Il va de soi que pour les esprits paresseux le mouvement de rotation peut se prolonger indéfiniment. Je me figure même que c’est à ce moulinet intérieur que les individus énigmatiques dont nous parlions tout à l’heure emploient les moments qu’ils mettent à ne pas répondre.

Ce qui est vrai des paroles l’est bien davantage des écrits, « qui restent, » eux, pour perpétuer les résultats de nos inconséquences et de nos erreurs.

L’expérience nous force à constater ce fait :

Que les ordres, les injonctions et les prières des parents sont presqu’entièrement impuissants à prévenir les étourderies de la jeunesse en ce qui concerne les affaires soi-disant « de cœur, » en ces temps surtout où la surveillance se relâche.

Pas plus en ces sortes d’affaires que pour le reste, l’expérience de ceux qui ont pratiqué la vie ne profite aux autres qui la commencent.
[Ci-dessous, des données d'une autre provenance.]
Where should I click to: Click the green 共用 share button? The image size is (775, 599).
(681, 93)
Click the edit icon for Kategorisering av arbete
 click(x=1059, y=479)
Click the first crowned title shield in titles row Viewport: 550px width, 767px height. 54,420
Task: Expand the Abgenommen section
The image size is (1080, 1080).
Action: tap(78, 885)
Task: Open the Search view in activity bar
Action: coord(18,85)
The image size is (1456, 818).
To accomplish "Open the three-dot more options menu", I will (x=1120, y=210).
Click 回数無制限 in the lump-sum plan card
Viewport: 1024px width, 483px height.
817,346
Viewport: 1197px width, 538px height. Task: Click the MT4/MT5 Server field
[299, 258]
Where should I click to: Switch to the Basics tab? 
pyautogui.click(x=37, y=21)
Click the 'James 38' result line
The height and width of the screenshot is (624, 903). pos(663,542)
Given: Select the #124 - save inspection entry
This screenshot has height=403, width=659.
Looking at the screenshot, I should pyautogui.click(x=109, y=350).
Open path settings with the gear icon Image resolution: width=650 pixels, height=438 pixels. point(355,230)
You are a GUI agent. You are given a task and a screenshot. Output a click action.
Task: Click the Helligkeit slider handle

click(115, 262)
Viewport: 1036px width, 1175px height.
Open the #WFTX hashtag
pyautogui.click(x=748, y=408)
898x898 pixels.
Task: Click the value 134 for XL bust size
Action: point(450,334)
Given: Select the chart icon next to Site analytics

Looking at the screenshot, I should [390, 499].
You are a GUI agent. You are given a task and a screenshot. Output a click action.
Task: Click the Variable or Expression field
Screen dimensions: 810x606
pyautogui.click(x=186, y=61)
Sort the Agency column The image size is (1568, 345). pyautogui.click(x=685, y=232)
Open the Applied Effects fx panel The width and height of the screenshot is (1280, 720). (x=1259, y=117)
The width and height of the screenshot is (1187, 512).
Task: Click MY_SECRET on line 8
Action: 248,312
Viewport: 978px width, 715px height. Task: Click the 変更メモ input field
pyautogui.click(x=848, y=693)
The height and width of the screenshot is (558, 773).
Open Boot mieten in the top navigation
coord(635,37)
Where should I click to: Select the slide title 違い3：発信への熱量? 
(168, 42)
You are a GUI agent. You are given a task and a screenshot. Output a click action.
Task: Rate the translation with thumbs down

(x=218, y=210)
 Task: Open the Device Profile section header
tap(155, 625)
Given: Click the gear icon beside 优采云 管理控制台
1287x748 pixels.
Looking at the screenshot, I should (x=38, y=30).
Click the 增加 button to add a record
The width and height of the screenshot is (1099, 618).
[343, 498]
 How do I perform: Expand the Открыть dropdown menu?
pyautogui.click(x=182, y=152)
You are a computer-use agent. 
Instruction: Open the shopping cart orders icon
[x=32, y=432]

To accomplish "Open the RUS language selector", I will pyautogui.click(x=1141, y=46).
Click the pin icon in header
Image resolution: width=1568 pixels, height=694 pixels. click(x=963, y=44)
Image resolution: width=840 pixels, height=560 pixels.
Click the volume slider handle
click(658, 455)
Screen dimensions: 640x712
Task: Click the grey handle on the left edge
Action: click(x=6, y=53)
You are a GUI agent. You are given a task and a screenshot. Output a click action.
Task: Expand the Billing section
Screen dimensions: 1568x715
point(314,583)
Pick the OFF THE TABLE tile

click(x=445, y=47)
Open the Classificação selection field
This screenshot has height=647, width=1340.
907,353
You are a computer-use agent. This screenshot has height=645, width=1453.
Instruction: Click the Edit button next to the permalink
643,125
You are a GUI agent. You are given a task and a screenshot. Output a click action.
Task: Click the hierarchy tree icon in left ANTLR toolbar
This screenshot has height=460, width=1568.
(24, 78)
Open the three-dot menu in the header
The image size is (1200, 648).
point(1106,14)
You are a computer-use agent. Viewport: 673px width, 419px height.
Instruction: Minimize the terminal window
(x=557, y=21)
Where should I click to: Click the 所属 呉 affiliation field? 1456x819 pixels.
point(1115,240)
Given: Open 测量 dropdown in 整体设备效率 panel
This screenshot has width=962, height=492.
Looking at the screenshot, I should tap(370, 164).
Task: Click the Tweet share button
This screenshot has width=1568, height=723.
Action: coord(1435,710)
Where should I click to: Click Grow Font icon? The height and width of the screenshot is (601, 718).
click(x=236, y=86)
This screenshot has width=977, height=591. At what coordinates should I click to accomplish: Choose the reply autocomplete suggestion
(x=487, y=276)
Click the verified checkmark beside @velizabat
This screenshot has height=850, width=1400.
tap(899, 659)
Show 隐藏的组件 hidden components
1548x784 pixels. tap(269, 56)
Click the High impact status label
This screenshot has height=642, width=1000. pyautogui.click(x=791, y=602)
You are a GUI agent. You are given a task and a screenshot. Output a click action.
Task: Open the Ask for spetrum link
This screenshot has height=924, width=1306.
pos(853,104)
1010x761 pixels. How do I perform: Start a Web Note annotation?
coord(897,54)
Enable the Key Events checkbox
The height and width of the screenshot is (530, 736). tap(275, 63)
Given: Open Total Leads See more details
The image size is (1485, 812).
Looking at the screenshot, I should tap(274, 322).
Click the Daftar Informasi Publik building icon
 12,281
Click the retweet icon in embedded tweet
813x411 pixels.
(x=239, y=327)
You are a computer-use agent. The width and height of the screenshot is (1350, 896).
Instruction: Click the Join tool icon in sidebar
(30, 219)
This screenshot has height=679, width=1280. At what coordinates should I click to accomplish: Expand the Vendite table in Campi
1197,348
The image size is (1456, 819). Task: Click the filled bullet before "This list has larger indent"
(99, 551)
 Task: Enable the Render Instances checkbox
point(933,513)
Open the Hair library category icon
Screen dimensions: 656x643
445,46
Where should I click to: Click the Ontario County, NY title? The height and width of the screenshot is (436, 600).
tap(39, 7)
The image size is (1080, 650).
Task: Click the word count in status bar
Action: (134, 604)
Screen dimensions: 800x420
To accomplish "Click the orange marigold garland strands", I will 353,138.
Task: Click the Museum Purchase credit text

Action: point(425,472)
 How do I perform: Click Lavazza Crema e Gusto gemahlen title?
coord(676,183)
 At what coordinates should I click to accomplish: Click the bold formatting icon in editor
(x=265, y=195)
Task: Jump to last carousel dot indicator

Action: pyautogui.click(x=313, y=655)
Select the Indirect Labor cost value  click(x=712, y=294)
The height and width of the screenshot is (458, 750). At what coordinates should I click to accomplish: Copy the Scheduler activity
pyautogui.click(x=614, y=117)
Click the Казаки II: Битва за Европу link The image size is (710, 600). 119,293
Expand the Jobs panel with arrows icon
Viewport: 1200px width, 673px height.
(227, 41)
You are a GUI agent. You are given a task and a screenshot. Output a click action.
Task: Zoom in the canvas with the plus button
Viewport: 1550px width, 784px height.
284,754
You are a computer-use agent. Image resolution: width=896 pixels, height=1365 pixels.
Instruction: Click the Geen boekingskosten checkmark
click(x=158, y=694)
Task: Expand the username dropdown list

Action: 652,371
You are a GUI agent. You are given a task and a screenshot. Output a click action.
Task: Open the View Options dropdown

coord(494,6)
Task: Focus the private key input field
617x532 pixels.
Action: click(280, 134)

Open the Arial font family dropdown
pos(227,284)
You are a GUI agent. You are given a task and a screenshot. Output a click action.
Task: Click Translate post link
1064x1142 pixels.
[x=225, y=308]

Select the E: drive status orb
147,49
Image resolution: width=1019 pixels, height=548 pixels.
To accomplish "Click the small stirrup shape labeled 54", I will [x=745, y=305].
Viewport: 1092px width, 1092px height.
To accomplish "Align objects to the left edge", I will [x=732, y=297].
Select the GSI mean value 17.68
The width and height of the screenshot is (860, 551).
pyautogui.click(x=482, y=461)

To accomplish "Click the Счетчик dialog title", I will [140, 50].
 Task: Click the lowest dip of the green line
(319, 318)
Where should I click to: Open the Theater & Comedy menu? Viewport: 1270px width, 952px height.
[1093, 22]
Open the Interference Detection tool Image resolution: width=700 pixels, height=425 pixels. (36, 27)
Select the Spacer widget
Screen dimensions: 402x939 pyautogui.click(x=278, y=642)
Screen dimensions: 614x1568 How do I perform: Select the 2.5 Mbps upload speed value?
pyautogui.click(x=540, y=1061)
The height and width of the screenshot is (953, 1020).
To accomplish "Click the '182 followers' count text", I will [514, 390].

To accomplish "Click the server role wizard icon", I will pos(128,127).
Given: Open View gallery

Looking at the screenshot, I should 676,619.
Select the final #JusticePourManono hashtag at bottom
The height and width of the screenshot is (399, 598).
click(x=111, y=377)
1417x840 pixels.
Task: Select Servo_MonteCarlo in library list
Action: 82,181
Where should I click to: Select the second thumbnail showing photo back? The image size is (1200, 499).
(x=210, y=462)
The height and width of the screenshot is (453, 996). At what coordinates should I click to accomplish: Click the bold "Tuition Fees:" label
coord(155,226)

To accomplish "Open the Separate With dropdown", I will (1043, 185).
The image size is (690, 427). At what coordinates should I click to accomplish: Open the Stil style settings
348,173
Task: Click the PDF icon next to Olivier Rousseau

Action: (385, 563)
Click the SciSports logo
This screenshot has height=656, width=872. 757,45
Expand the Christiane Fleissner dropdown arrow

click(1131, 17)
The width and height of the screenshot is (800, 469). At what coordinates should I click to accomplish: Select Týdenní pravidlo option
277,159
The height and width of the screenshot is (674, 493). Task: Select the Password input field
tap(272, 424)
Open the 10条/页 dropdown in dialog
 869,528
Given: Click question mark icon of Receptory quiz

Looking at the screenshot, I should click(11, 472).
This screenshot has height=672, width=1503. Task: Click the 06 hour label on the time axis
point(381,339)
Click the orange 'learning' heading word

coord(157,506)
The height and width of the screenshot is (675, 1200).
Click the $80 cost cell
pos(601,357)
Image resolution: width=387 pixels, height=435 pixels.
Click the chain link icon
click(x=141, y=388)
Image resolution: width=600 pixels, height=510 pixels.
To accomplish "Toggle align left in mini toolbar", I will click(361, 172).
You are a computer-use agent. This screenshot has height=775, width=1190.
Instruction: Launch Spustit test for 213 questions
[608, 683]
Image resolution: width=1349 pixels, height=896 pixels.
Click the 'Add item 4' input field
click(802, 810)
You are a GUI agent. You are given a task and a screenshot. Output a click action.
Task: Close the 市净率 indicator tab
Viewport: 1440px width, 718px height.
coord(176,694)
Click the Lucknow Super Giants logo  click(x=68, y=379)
Toujours les jeunes papillons iront brûler leurs ailes à la fascinatrice et traîtresse flamme où se blessèrent leurs aînés.

Il n’en faudrait pas conclure pourtant que les sages avertissements, sont absolument inutiles. On rencontre encore parmi les adolescents des esprits prudents et assez soucieux de leur bonheur futur pour songer à se garer de certaines fautes dont ils voient souffrir les autres.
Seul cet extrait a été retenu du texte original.